= Michal Stiborek =

Czech economist and manager (1968–2025)

Michal Stiborek (1 June 1968 – 8 August 2025) was a Czech economist and manager. He was the director of the Institute for Clinical and Experimental Medicine (IKEM) from 2019 to 2023.

== Life and career ==
Stiborek was born on 1 June 1968, and graduated from the Prague University of Economics and Business in Prague and MBA from Nottingham Trent University. He worked in the private sector for more than a decade.

On 1 January 2019, he became the director of the Institute for Clinical and Experimental Medicine (IKEM).

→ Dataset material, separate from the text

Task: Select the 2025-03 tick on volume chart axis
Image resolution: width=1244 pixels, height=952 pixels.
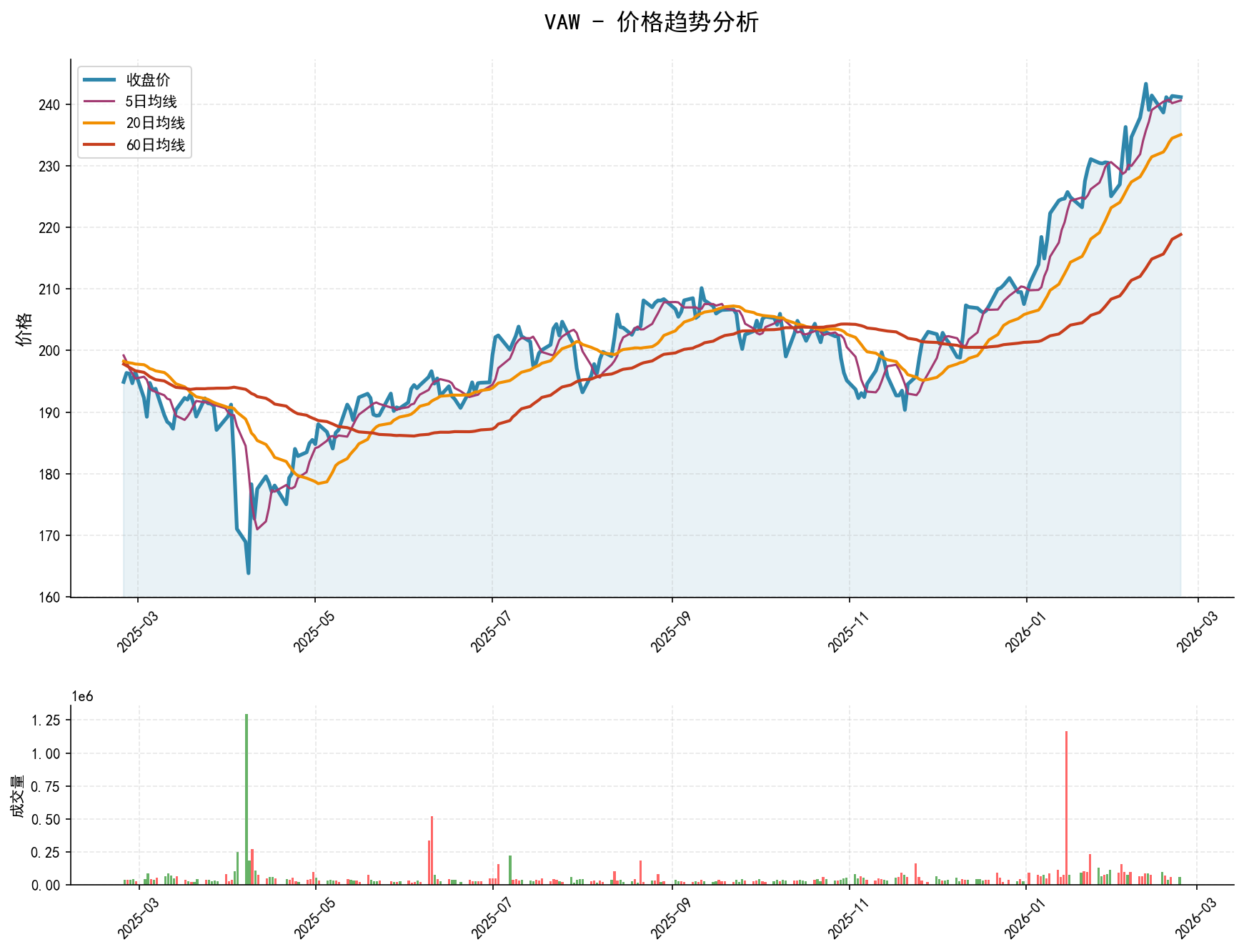Action: coord(135,919)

In May 2023 he defended his position, receiving 12 of the 15 votes of the members of the selection committee.

Stiborek died on 8 August 2025, at the age of 57.

== Controversy ==
On 18 August 2023, he resigned from the position of director due to the hospital procurement scandal and his statutory deputy, Jiří Malý, was entrusted with the management of IKEM. On 16 August 2024, the National Headquarters Against Organized Crime shelved the case of hospital contracts.

On 6 October 2023, the General Inspectorate of the Security Forces charged him and his deputy Jiří Malý and the head of IT, Petr Raška, on suspicion of committing the crime of blackmailing Jan Pirk and the head of the cardiovascular surgery clinic at IKEM, Ivan Netuka. On 8 August 2025, the court set the start of the trial for 13 October of the same year.  On the same day, however, Stiborek died as a result of a serious illness.